__Texte fourni__
----

C'est le moyen pour moi d'échanger sur la Chine, de faire partager mes voyages en Chine, des lectures sur la Chine, des analyses, des impressions, d'aller au-delà des peurs qu'inspire ce grand pays si entreprenant en essayant de comprendre ses propres craintes, ses propres défis mais aussi de pointer les questions qu'il soulève. Nous aurons peut-être ainsi l’occasion de faire un bout de chemin ensemble.
La Chine s’apprête-t-elle à passer du rouge au vert ? Le discours prononcé par Xi Jinping lors de la 75e session de l’Assemblée générale des Nations unies, le 22 septembre, a soulevé de nombreux espoirs à travers le monde. A la surprise générale, le président chinois a annoncé que Pékin se fixait comme objectif de parvenir à la neutralité carbone à l’horizon 2060 et même à atteindre un pic de ses rejets de CO2 avant 2030 – et non plus « autour » de 2030, comme indiqué lors de son précédent plan climat.
Malgré le scepticisme de nombre de sinologues habitués aux discours sans lendemain des dirigeants communistes, cette annonce a incontestablement relancé une dynamique internationale. Si le premier pollueur de la planète – la Chine est responsable d’un quart des émissions de gaz à effet de serre – s’engage réellement en faveur du climat, tout est possible. D’ailleurs, dans le sillage de Pékin, le Japon, immédiatement suivi par la Corée du Sud, s’est engagé fin octobre à atteindre cette neutralité carbone dès 2050. « Une énorme victoire pour la planète », s’est félicité Greenpeace, peu habituée à tresser des lauriers à ces trois gros pollueurs.
Depuis, Xi Jinping a même pris d’autres engagements pour 2030. Le 12 décembre, lors d’un nouveau sommet virtuel de l’ONU sur le climat, le dirigeant chinois a annoncé que son pays réduirait son intensité carbone (émissions de CO2 rapportées au PIB) de « plus de 65 % » d’ici à 2030 comparé au niveau de 2005. Par ailleurs, les énergies renouvelables représenteront « environ 25 % » de la consommation d’énergie primaire de la Chine d’ici à 2030 contre 15,3 % fin 2019, en incluant le nucléaire. La capacité des centrales éoliennes et solaires atteindra 1 200 gigawatts d’ici à la fin de la décennie. Enfin, Xi Jinping, qui a tenu à préciser que « la Chine tient toujours ses engagements », a annoncé que son pays augmenterait le volume des stocks forestiers de 6 milliards de mètres cubes par rapport au niveau de 2005 d’ici à 2030.
Incontestablement, les objectifs chinois sont ambitieux. L’énergie, en Chine, est entrée à son tour dans une « nouvelle ère » pour reprendre le titre du Livre blanc publié à son sujet le 22 décembre. Le préambule de ce document est sans ambiguïté : la Chine « accélère sa transformation vers le développement vert et bas carbone de l’économie et de la société ».

----

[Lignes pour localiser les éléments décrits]
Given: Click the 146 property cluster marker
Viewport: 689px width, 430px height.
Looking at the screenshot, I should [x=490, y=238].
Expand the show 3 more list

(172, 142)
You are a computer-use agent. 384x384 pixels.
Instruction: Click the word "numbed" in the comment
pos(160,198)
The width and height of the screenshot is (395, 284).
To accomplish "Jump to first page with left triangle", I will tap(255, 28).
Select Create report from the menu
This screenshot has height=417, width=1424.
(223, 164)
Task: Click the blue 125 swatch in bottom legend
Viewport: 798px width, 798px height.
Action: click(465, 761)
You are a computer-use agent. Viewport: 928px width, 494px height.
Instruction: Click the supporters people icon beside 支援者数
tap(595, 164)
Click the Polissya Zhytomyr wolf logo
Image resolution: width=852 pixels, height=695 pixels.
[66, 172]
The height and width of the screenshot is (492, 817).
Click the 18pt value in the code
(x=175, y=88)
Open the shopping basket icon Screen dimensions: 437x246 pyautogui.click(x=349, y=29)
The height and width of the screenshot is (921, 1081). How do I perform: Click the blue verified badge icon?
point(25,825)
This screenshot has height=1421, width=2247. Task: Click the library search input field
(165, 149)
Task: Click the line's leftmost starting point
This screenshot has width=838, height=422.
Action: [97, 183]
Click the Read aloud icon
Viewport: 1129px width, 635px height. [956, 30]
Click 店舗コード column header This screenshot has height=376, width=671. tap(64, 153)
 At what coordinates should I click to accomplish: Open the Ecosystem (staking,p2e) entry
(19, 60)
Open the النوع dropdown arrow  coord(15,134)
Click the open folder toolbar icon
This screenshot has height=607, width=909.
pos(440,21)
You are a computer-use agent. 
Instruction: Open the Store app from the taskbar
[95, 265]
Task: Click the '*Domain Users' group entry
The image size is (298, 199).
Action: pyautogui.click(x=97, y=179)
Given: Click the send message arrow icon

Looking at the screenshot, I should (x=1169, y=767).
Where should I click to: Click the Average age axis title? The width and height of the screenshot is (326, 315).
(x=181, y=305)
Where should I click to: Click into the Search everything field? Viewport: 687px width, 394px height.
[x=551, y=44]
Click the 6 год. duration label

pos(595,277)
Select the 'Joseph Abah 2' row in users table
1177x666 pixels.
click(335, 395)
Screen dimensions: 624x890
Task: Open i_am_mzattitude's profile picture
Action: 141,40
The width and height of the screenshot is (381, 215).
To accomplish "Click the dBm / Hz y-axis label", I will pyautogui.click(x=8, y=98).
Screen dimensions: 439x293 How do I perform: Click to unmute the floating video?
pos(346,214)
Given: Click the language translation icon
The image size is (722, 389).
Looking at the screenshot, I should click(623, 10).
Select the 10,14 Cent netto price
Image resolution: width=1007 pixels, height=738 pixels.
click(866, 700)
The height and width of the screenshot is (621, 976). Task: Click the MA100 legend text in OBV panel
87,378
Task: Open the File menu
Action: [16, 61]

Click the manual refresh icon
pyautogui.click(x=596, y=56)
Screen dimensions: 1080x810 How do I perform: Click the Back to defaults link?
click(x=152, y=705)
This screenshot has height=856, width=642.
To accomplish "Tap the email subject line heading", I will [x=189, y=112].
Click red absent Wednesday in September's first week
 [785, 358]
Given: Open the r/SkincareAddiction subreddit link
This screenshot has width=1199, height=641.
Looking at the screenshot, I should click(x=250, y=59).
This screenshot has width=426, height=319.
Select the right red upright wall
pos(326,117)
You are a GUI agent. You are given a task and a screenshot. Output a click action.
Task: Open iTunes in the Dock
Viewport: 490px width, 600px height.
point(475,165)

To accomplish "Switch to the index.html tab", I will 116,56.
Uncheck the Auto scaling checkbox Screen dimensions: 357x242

----

__Consignes__
a) Dans les lignes des données sources, recopiez à l'identique tout ce qui va de la ligne contenant « Open the النوع » jusqu'à la ligne contenant « Action: pyautogui.click(x=97, y=179) », ces deux lignes comprises.
b) Prolongez le texte sur les engagements climatiques de la Chine à partir de l'endroit où il s'arrête.

__Réponses par consigne__
a)
Open the النوع dropdown arrow  coord(15,134)
Click the open folder toolbar icon
This screenshot has height=607, width=909.
pos(440,21)
You are a computer-use agent. 
Instruction: Open the Store app from the taskbar
[95, 265]
Task: Click the '*Domain Users' group entry
The image size is (298, 199).
Action: pyautogui.click(x=97, y=179)

b)
Mais peut-elle tenir ses promesses ? Si le Livre blanc détaille tout ce qui a été fait depuis 2012, date de l’arrivée de Xi Jinping au pouvoir, il reste assez vague sur les moyens que la Chine compte mettre en œuvre pour parvenir aux objectifs fixés. Selon Ding Zhimin, ancienne responsable de l’Administration nationale de l’énergie, la facture pour atteindre la neutralité carbone atteindrait 16 000 milliards d’euros.
Il faudra aussi, selon ses propos rapportés par le South China Morning Post, réduire la part du charbon dans le mix énergétique à moins de 5 %. Une gageure. Bien qu’en diminution de 10 points depuis 2012, cette part atteint encore 57,7 % et, selon les experts du Global Energy Monitor et du Centre for Research on Energy and Clean Air (CREA),la seule augmentation prévue des capacités de production des centrales au charbon en Chine dépasse la capacité actuelle de l’ensemble des centrales au charbon des Etats-Unis.
Le Livre blanc met d’ailleurs à plusieurs reprises l’accent sur les promesses du « charbon propre », ce qui laisse penser que cette source d’énergie a encore de beaux jours devant elle. Qu’une vague de froid s’abatte sur le pays, comme c’est le cas ces dernières semaines, et immédiatement Pékin « demande aux grandes provinces productrices de charbon comme le Shanxi, le Shaanxi et la Mongolie intérieure de renforcer la production, d’augmenter les stocks de charbon dans les centrales électriques et d’augmenter la fourniture de charbon dans les régions-clés », reconnaît le China Daily du mercredi 30 décembre.
L’année 2021 sera particulièrement intéressante à double titre. D’abord parce que la plupart des experts prévoient à nouveau une très forte croissance économique : environ 8 %. La demande va donc être forte et les émissions de CO2 également. Déjà en 2020, la Chine ayant enregistré une baisse de la croissance moins significative que le reste du monde, les émissions de CO2 d’origine fossile n’y ont baissé que de 1,7 %, alors qu’elles ont chuté, au niveau mondial, de 7 % selon le bilan annuel du Global Carbon Project (GCP). Surtout, le parlement chinois devrait adopter en mars le quatorzième plan quinquennal (2021-2025). Celui-ci reste habituellement assez général, mais est suivi de plans sectoriels plus précis.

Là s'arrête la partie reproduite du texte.